There are two main types of technologies used: string filtering and database queries.
Simple filtering is one of the most basic forms of recommendation engines. It simply removes (i.e. filters out) unwanted content. It works by doing text comparisons.
For example, if you have a list of 50 recipes then you can type in a input box text to only list the recipes that contain that text.
Simple and easy to understand (with just a few filters). Also, it is quick to code because it is doing simple logical comparisons of every recipe to see if it matches the input.
All the data (e.g. the recipes in this example) are easily accessed (i.e. stolen) because the data is just a JSON file. Also, all the code (JavaScript) is in plan sight and also easily accessed.
As more filters are added, (e.g. filters on ingredients, submitter, ratings, etc.) the programming code quickly becomes more complicated quickly.
In general, this is a poor recommendation engine because it does not use any intelligence (e.g. no machine learning is involved).

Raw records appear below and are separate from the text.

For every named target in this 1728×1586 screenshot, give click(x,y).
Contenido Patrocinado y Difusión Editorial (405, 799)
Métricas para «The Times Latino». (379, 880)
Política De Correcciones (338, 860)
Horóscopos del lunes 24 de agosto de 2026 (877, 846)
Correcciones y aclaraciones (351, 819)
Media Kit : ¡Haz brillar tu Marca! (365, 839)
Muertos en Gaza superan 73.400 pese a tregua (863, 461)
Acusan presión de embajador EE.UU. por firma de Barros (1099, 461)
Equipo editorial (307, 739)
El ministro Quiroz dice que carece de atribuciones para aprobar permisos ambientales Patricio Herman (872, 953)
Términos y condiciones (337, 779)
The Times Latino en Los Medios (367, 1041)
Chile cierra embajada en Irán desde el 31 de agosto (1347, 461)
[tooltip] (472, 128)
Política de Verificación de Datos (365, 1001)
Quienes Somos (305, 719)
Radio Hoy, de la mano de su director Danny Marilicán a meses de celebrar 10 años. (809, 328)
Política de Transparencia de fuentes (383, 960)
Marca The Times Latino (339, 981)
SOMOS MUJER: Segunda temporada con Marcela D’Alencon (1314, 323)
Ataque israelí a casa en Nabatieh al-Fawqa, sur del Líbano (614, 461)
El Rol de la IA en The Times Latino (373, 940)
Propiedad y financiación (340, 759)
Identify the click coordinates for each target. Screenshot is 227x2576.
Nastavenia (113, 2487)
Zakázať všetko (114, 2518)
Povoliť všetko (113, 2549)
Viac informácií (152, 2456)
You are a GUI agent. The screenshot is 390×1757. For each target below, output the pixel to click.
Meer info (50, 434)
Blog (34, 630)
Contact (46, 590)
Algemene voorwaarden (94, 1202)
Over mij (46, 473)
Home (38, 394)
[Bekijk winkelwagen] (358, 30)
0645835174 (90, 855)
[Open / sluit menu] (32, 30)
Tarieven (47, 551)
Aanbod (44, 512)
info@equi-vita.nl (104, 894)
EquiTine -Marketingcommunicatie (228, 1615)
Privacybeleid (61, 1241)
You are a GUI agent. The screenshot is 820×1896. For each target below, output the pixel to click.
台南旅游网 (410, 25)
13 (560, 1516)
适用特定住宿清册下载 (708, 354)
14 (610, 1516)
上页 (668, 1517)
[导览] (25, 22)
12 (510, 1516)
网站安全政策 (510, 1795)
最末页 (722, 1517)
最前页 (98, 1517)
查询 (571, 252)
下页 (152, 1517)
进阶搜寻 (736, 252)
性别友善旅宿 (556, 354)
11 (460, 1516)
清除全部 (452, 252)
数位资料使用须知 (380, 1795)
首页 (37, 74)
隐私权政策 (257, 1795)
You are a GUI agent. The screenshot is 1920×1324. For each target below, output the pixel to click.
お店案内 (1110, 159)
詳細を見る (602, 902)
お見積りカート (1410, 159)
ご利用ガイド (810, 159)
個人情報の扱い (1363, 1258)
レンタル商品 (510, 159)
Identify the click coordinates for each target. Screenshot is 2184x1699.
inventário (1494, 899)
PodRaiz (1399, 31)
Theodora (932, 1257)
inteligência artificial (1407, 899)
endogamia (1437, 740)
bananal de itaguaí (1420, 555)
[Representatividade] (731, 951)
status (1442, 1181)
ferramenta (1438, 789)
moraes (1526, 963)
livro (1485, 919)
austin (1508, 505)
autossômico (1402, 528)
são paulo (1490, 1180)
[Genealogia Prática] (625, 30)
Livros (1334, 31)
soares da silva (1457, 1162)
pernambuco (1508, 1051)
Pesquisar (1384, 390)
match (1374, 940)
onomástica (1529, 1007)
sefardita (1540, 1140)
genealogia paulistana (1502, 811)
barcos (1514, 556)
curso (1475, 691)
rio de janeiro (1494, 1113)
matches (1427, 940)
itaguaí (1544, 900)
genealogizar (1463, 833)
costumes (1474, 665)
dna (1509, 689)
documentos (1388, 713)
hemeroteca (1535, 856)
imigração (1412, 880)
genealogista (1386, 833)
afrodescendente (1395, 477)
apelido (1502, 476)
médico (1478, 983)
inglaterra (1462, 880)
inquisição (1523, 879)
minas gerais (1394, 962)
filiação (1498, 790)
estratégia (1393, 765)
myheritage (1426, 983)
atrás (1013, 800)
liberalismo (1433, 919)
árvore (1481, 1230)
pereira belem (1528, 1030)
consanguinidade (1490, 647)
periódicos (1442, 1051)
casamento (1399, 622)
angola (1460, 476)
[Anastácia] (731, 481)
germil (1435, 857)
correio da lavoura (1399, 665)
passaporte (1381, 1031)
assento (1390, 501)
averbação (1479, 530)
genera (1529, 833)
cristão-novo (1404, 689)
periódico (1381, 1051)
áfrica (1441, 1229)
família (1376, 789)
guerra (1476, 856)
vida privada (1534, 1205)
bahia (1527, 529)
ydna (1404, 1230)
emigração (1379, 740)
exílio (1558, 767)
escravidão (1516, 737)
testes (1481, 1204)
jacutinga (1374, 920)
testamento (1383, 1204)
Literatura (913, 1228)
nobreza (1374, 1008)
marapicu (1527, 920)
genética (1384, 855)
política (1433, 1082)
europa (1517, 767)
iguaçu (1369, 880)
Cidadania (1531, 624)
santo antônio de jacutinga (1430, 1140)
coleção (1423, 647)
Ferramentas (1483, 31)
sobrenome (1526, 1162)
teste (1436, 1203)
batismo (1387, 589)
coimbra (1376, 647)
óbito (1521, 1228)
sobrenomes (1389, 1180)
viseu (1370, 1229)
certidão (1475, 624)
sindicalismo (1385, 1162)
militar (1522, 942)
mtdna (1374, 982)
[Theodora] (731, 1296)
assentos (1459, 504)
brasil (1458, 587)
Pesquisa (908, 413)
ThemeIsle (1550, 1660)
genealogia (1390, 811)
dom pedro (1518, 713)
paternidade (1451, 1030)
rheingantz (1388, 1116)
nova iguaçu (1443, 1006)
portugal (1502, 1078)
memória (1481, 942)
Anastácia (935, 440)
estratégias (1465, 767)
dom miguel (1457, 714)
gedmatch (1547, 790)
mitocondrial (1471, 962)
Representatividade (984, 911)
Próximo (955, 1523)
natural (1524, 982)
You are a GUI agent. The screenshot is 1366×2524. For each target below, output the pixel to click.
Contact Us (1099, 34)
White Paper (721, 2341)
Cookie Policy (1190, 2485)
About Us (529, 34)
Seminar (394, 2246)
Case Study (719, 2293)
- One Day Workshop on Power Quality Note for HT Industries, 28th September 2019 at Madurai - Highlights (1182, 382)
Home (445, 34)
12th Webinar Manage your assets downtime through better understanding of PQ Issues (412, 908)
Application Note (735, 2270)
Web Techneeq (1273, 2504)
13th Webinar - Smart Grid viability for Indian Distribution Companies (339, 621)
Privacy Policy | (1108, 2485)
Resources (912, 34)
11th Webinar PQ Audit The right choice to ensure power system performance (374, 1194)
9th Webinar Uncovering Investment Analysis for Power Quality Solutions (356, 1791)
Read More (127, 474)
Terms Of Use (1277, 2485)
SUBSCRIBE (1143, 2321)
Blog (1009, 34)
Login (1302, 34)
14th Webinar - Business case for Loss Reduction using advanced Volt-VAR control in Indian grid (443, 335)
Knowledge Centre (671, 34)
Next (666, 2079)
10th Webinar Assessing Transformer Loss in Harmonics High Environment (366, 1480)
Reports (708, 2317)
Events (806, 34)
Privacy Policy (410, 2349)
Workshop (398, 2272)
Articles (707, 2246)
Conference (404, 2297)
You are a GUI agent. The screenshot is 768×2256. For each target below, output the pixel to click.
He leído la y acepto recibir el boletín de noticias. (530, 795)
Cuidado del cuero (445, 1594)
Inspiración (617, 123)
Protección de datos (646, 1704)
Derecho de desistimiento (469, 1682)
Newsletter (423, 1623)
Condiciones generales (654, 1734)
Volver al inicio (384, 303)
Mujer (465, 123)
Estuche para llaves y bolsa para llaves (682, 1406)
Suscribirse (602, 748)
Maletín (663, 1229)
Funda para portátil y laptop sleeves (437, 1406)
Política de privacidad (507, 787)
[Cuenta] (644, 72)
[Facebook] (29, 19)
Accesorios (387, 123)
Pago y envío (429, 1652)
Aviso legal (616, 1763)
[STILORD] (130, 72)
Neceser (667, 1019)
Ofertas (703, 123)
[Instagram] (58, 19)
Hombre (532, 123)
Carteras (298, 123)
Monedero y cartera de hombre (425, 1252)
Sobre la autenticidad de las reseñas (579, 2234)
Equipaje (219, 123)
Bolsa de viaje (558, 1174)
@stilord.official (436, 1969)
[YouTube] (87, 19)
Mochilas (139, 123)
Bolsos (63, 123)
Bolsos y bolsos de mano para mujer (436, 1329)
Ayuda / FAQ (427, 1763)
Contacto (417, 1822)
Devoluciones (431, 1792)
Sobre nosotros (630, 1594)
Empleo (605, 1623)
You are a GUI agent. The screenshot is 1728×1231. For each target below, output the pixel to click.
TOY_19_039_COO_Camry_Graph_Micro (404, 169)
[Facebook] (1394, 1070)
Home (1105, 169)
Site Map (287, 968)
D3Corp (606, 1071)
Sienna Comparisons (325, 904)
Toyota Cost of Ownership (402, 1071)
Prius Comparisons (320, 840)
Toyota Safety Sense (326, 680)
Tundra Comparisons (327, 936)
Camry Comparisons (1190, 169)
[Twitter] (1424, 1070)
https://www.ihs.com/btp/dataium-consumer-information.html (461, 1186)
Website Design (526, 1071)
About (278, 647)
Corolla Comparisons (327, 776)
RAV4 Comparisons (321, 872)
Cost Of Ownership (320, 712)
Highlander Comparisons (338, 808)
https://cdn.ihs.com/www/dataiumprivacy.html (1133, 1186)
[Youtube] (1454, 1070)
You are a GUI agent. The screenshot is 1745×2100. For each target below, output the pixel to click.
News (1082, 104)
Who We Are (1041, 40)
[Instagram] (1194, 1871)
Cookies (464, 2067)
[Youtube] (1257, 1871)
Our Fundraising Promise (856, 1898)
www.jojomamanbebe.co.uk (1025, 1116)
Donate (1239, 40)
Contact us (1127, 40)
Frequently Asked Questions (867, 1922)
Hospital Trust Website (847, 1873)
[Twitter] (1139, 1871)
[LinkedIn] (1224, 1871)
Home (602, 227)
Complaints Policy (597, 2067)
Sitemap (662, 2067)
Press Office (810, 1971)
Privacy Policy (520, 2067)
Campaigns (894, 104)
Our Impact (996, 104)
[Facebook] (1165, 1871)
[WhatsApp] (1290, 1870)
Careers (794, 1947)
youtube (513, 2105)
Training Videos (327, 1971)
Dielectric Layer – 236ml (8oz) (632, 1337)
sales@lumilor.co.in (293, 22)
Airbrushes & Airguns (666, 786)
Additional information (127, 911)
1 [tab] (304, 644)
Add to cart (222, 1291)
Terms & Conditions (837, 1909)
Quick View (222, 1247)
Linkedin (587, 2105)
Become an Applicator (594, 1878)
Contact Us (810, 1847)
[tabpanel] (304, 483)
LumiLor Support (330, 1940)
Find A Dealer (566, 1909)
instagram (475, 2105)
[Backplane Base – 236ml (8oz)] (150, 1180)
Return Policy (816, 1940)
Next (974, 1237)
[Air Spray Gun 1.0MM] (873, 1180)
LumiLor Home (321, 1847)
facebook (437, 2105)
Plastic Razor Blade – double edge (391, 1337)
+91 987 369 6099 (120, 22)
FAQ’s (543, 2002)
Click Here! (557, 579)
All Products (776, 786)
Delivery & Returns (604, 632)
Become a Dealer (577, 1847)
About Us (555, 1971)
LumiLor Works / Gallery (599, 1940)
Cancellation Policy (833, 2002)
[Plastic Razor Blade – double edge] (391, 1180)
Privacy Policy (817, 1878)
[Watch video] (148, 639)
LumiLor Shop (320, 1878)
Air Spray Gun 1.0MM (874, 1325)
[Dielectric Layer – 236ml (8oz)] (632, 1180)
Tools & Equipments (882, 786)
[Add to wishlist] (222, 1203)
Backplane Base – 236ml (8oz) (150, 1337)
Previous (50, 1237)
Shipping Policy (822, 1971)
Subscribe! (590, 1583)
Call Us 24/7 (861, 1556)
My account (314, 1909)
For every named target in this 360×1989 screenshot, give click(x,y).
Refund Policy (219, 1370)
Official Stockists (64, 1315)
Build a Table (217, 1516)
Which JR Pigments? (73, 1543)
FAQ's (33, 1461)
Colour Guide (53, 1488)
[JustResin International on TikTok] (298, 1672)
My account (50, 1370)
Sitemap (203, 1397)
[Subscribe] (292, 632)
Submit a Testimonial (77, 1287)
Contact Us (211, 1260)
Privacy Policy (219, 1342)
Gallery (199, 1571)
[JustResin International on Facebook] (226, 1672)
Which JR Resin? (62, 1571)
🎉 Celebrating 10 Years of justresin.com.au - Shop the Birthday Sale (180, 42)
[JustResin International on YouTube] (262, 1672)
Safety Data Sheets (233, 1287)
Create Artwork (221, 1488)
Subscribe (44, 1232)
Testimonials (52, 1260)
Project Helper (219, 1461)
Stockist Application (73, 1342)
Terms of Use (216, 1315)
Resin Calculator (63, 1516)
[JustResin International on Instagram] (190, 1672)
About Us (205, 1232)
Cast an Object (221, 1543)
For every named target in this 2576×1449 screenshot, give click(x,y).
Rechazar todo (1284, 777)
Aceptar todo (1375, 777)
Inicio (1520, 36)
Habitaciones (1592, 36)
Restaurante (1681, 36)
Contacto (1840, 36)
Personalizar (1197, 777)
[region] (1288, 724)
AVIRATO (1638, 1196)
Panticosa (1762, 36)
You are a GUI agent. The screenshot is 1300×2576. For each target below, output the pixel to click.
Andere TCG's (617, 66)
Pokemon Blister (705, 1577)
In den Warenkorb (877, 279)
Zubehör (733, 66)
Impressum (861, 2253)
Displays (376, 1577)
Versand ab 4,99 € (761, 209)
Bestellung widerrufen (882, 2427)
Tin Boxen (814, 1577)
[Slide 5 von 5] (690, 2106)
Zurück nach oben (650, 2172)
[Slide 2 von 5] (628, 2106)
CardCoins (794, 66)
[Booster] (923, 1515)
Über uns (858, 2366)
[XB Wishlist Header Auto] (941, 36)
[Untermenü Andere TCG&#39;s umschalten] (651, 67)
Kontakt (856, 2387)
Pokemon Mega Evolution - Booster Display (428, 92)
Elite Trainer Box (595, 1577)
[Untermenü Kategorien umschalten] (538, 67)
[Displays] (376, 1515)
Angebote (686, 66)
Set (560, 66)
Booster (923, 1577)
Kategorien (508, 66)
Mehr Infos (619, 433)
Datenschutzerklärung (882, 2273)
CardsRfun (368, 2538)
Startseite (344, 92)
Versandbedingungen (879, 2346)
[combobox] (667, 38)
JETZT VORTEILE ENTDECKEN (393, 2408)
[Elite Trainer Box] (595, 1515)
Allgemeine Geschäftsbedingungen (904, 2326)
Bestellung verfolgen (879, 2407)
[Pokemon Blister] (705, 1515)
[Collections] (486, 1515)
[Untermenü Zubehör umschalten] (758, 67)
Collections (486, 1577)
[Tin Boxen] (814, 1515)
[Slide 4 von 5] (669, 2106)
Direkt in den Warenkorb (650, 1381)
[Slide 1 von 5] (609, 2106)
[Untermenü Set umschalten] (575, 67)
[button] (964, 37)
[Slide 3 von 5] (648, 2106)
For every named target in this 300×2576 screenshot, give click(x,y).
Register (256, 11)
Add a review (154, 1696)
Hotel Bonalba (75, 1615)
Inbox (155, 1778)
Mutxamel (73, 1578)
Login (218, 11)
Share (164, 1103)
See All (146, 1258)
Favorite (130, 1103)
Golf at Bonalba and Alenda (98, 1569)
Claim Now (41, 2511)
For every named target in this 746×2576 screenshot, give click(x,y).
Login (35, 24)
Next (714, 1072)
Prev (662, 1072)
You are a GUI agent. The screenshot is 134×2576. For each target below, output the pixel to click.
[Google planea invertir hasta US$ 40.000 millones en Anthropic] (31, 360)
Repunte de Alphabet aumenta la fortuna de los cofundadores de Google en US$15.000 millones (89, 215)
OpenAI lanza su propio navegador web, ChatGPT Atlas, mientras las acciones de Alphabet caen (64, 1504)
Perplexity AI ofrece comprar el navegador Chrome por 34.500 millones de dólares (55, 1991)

Database querying is a more advanced form of filtering. It is often performed with a set of front-end technologies (e.g. HTML, JavaScript, AJAX, and CSS) and back-end technologies (e.g. PHP) in order to access a database.
By utilizing a database more powerful searches can be performed over simple string filtering.
A straight forward appoach to searching for things (i.e. recipes) that you know exactly what you are looking for.
Due to the increased sophistication of a database, programmers need to be familiar with SQL and keep their back-end databases up to date.
In the strictest terms, a database query does not really "recommendation" anything, it only returns results on what you are looking for. In other words, it does not recommend items that would be good or close matches. For example, if your focus was on garlic and onions then your results would never return recipes with shallots (unless there was onion or garlic in the recipes too). However, suggesting a recipe with shallots (which are similiar to onions and garlic) are beyond the ability of database queries. However, that is something that a content-based recommendation engine would do.